[Stored records]
----

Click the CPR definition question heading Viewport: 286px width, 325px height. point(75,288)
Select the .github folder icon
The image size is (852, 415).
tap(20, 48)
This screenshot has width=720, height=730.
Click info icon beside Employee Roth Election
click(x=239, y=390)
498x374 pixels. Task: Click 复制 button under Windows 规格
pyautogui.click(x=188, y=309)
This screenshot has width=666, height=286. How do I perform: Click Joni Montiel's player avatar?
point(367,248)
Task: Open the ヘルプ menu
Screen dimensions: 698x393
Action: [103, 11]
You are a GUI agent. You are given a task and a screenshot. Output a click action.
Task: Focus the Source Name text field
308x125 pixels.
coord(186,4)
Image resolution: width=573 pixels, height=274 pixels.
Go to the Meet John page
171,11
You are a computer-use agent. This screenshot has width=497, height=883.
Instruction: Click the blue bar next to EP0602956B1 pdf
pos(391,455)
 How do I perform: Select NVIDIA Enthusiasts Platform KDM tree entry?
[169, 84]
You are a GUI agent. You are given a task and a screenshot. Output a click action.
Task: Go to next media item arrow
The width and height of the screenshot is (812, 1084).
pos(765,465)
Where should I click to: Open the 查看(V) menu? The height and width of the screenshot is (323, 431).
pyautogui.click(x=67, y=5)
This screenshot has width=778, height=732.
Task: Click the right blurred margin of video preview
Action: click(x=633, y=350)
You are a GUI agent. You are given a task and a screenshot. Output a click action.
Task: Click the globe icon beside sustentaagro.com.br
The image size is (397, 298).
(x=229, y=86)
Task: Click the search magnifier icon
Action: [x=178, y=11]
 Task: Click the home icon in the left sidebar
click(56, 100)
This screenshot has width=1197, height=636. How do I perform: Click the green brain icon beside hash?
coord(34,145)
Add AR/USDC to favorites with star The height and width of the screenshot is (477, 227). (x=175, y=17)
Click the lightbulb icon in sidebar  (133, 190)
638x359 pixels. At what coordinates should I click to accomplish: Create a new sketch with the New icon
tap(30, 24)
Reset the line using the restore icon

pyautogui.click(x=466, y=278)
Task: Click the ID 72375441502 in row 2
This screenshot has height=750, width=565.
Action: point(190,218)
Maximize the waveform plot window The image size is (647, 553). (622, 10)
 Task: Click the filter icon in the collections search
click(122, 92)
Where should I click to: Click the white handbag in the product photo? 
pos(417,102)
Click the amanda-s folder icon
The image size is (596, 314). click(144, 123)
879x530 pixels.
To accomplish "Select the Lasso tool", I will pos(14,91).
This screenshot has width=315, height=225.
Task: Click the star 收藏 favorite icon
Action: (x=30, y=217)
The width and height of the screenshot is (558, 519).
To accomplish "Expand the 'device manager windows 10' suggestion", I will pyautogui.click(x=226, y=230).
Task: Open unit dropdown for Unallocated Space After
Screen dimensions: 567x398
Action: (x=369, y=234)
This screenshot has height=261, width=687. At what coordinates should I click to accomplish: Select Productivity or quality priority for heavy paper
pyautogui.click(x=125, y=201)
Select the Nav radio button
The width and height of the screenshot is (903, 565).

----

◆ Requirement
Look through the data above and return exactly the lines from the one that contains "Add AR/USDC to" to the one that contains "Click the lightbulb", inclusive, with nothing else.

◆ Output
Add AR/USDC to favorites with star The height and width of the screenshot is (477, 227). (x=175, y=17)
Click the lightbulb icon in sidebar  (133, 190)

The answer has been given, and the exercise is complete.